### [WHAT IS REQUIRED]
Using the entries below, write out the line with "You are a GUI agent. The screenshot is 1366×1767.", the line with "プロフィール (221, 328)", and every line in between, exactly as each is written.

[Collected data]
____
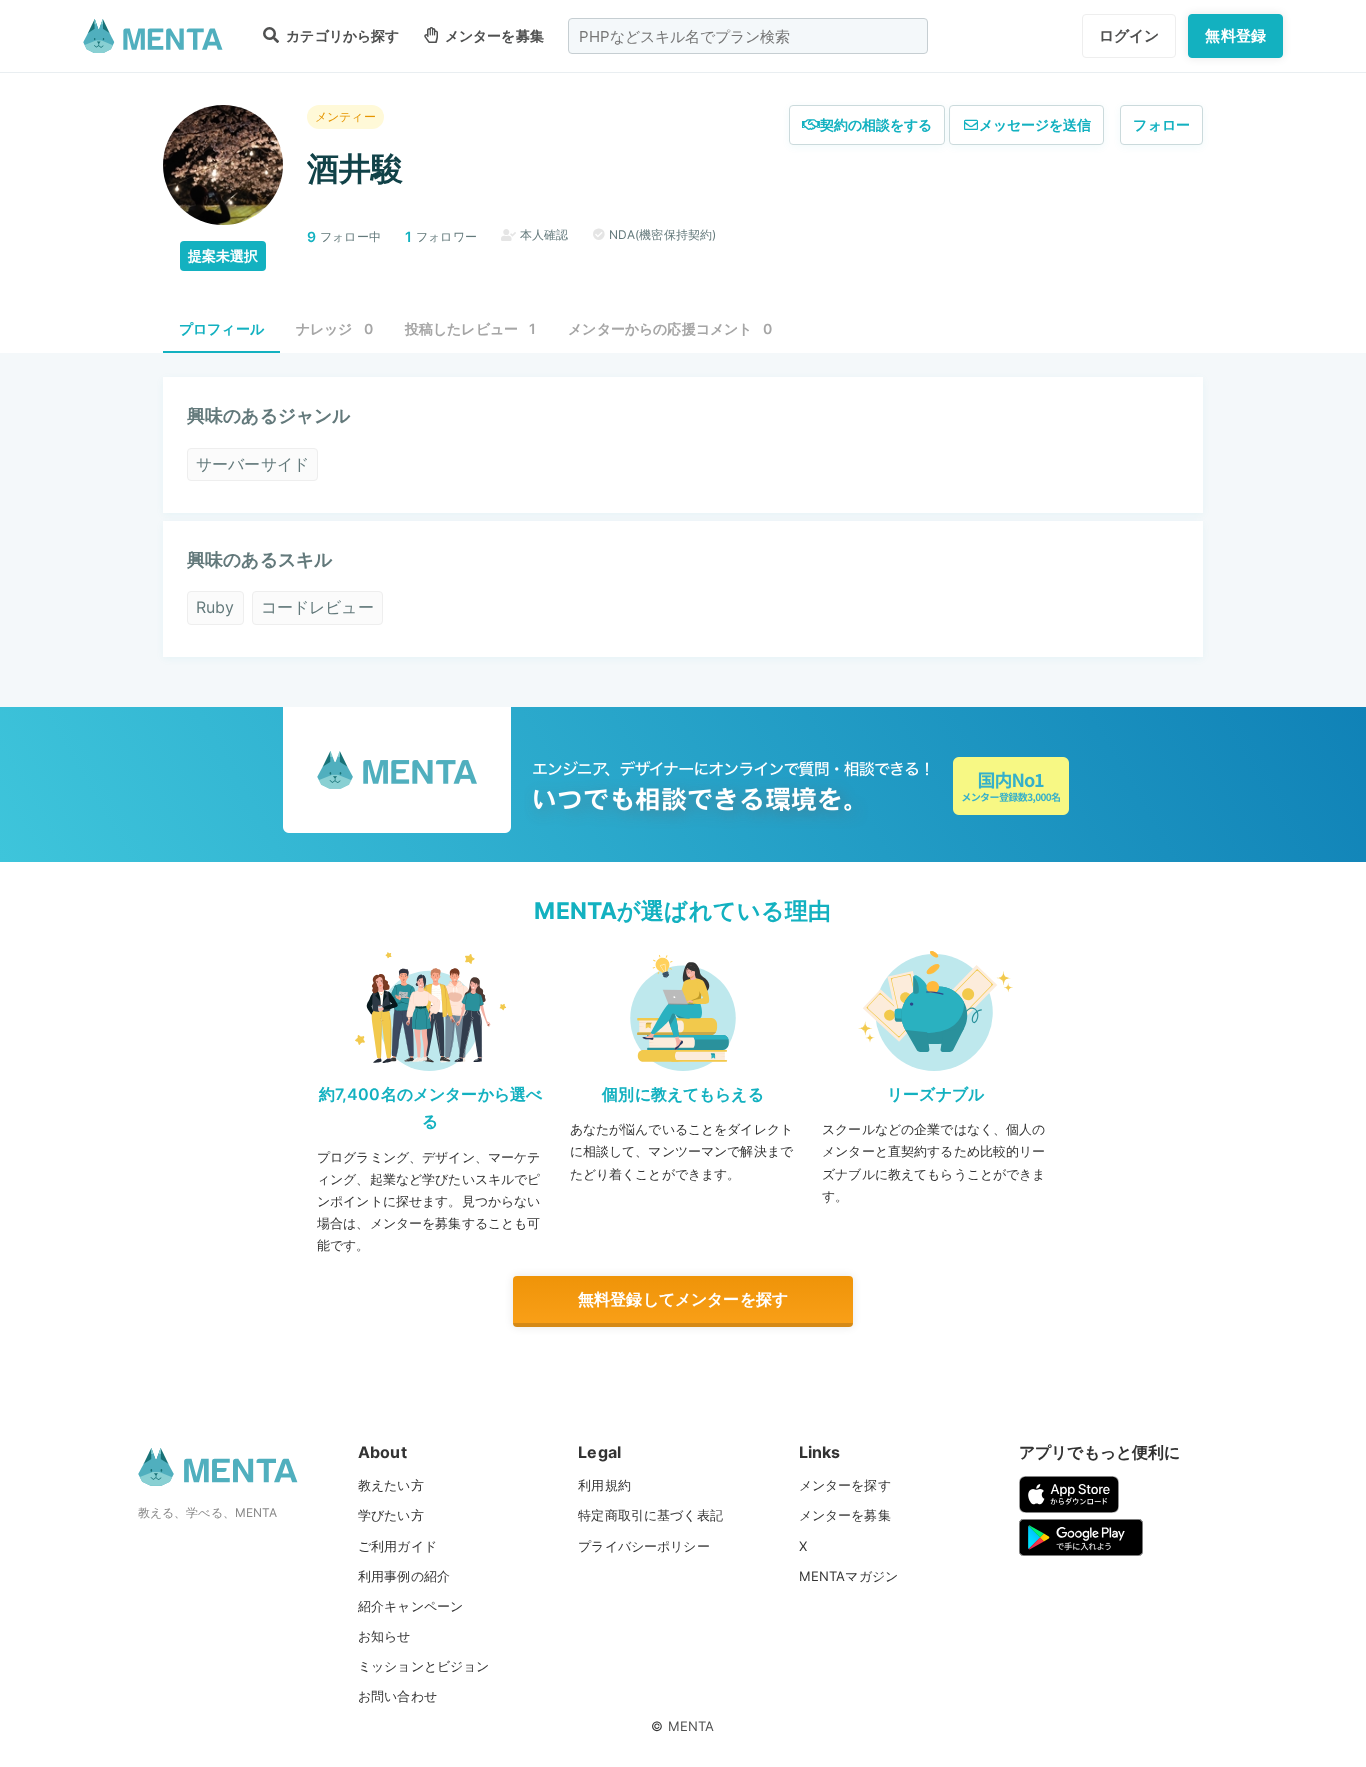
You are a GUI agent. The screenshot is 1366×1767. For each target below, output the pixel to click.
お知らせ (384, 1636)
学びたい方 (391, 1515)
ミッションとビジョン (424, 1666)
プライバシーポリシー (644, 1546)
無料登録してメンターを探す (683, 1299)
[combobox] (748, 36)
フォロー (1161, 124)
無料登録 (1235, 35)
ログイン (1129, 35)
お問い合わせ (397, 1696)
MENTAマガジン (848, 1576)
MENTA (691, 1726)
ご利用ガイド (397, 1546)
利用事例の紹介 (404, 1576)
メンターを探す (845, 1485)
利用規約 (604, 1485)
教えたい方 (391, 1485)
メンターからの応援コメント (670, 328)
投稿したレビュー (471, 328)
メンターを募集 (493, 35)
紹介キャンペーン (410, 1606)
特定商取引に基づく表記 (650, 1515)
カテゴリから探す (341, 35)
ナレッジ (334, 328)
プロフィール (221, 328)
____
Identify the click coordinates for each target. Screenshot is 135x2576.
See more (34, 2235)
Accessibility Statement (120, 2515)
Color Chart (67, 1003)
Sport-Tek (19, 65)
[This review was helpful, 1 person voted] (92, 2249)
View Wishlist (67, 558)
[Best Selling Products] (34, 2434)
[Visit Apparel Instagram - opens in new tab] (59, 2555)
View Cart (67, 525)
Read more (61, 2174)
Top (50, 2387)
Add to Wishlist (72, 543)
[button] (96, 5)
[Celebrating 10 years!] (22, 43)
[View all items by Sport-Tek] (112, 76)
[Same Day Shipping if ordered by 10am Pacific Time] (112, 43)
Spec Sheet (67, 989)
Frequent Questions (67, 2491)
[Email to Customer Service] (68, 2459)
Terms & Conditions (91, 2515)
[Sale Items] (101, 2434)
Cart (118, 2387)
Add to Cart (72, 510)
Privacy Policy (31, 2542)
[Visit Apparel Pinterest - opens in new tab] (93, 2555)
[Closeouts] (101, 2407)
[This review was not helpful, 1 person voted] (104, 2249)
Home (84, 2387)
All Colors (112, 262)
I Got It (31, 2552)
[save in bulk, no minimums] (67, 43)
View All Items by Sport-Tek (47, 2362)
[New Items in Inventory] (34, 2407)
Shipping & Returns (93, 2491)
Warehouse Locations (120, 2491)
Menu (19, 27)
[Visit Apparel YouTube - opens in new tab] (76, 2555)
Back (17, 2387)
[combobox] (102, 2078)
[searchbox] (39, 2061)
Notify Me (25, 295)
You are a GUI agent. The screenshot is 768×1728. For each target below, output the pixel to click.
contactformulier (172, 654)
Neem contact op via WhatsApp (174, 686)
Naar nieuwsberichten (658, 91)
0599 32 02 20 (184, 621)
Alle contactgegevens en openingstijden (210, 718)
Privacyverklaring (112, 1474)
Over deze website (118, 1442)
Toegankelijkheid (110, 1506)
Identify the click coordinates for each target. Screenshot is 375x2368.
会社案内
____
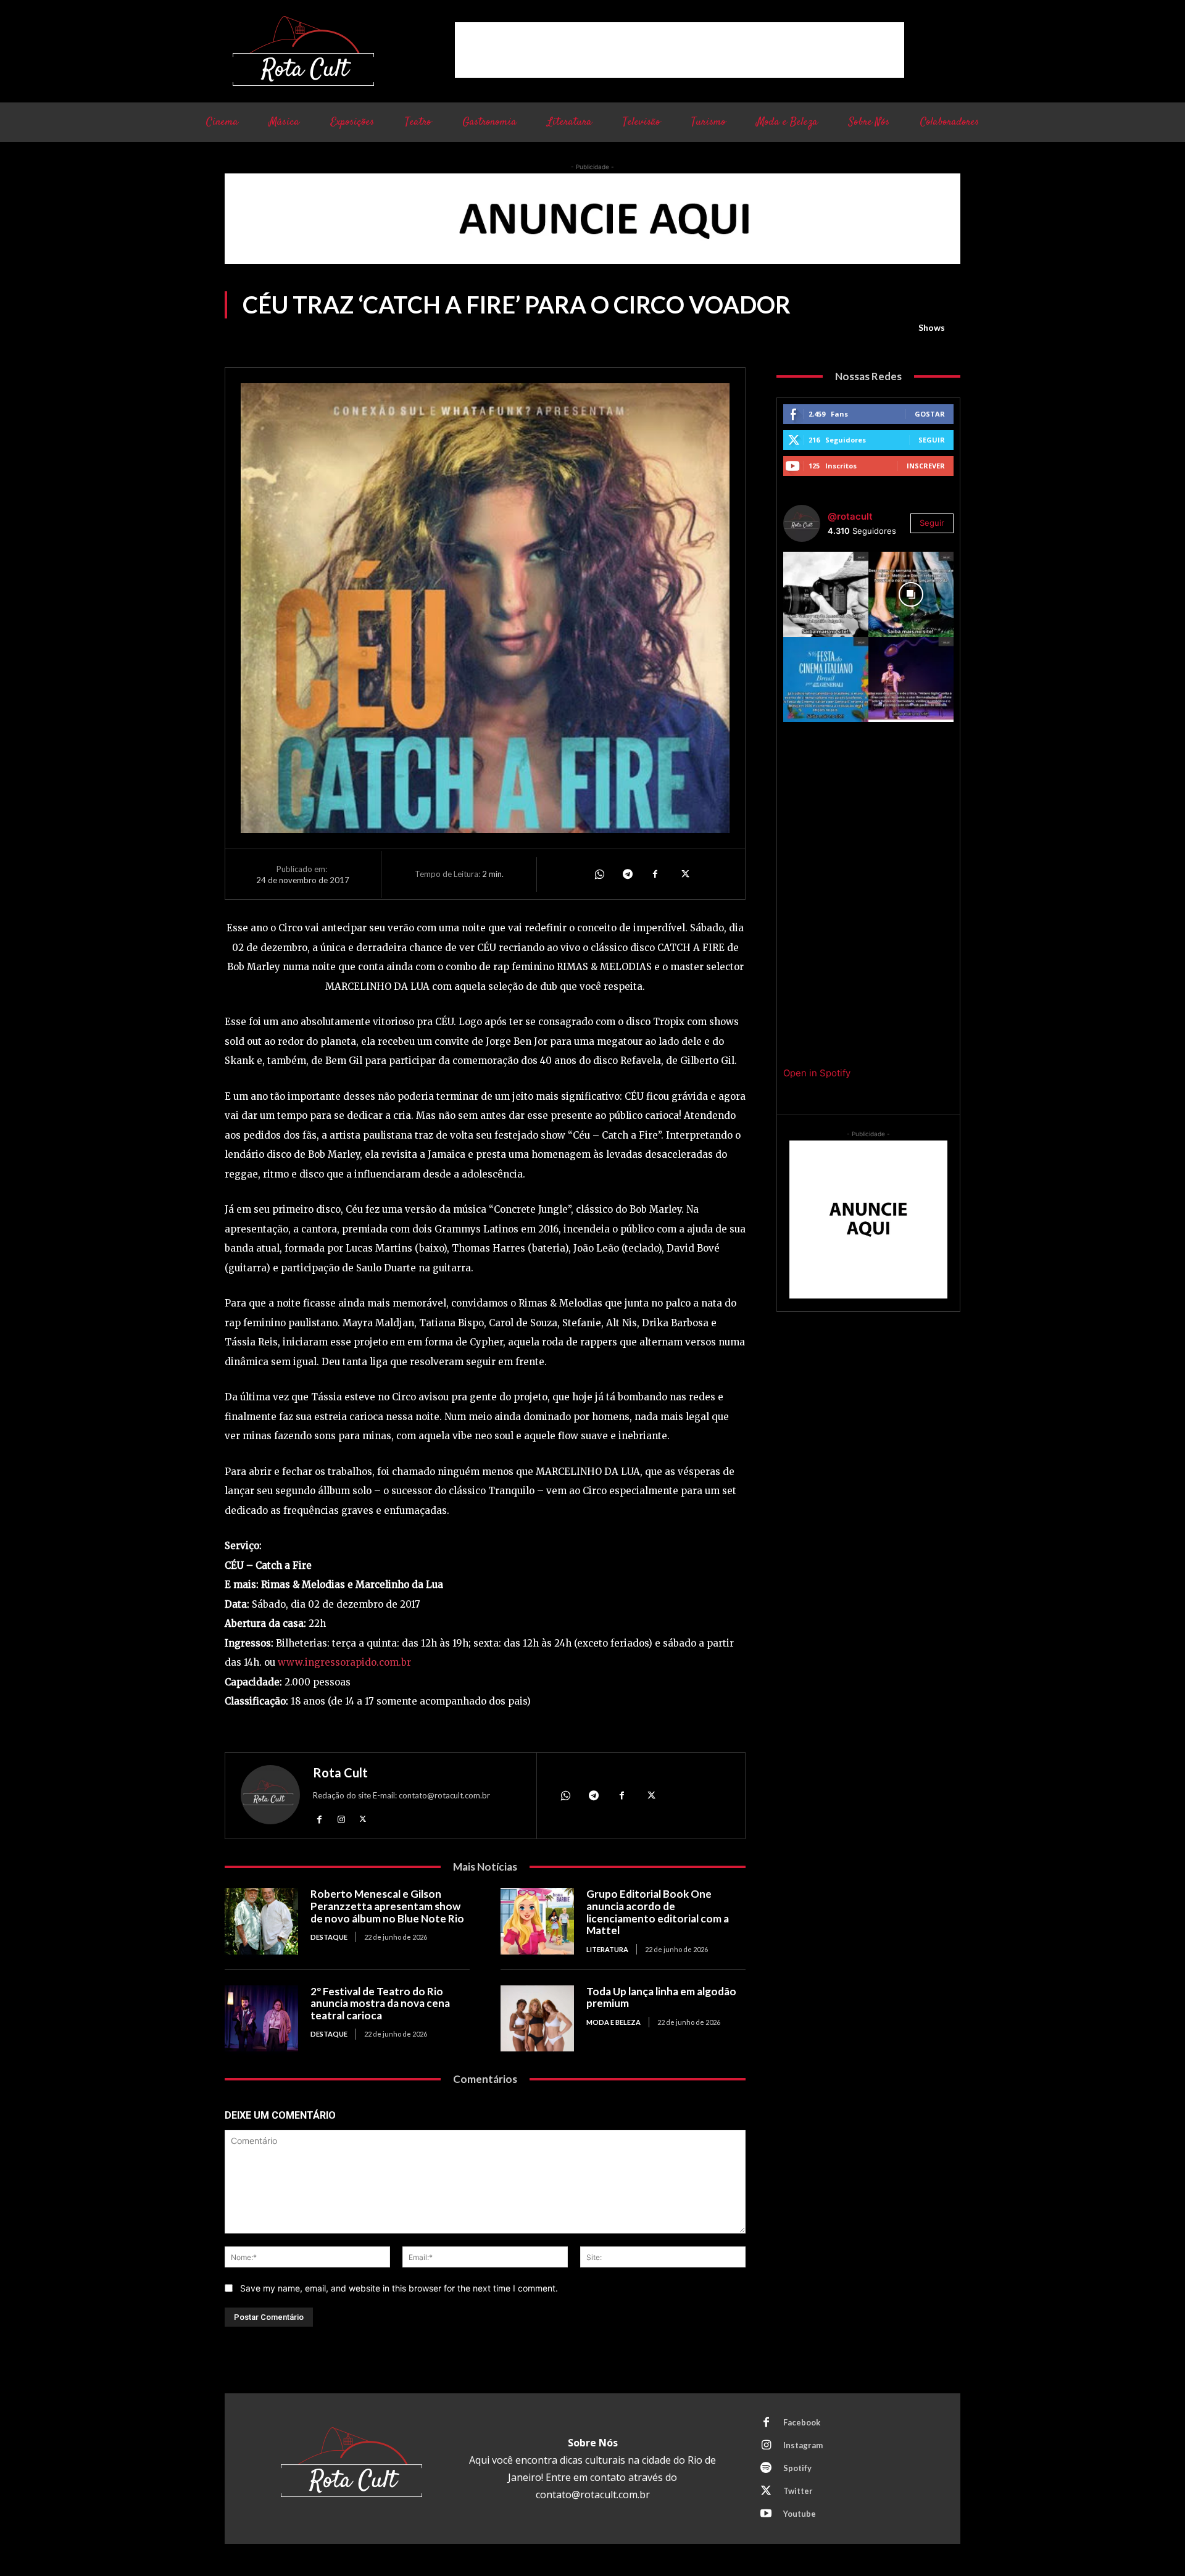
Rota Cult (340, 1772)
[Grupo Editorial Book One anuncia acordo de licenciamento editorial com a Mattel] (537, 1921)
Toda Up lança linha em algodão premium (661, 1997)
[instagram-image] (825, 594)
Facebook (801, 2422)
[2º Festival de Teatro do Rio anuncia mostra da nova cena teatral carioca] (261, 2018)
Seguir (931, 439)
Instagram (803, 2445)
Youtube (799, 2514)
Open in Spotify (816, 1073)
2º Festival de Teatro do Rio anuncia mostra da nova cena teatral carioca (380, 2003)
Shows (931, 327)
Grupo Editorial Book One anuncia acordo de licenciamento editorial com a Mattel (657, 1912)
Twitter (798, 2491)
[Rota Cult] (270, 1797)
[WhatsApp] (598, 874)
____
### [SOLUTION FOR THIS EXERCISE]
You are a GUI agent. The screenshot is 1366×1767. For each target below, output the pixel to click.
お知らせ (384, 1636)
学びたい方 (391, 1515)
ミッションとビジョン (424, 1666)
プライバシーポリシー (644, 1546)
無料登録してメンターを探す (683, 1299)
[combobox] (748, 36)
フォロー (1161, 124)
無料登録 (1235, 35)
ログイン (1129, 35)
お問い合わせ (397, 1696)
MENTAマガジン (848, 1576)
MENTA (691, 1726)
ご利用ガイド (397, 1546)
利用事例の紹介 (404, 1576)
メンターを探す (845, 1485)
利用規約 (604, 1485)
教えたい方 (391, 1485)
メンターからの応援コメント (670, 328)
投稿したレビュー (471, 328)
メンターを募集 (493, 35)
紹介キャンペーン (410, 1606)
特定商取引に基づく表記 (650, 1515)
カテゴリから探す (341, 35)
ナレッジ (334, 328)
プロフィール (221, 328)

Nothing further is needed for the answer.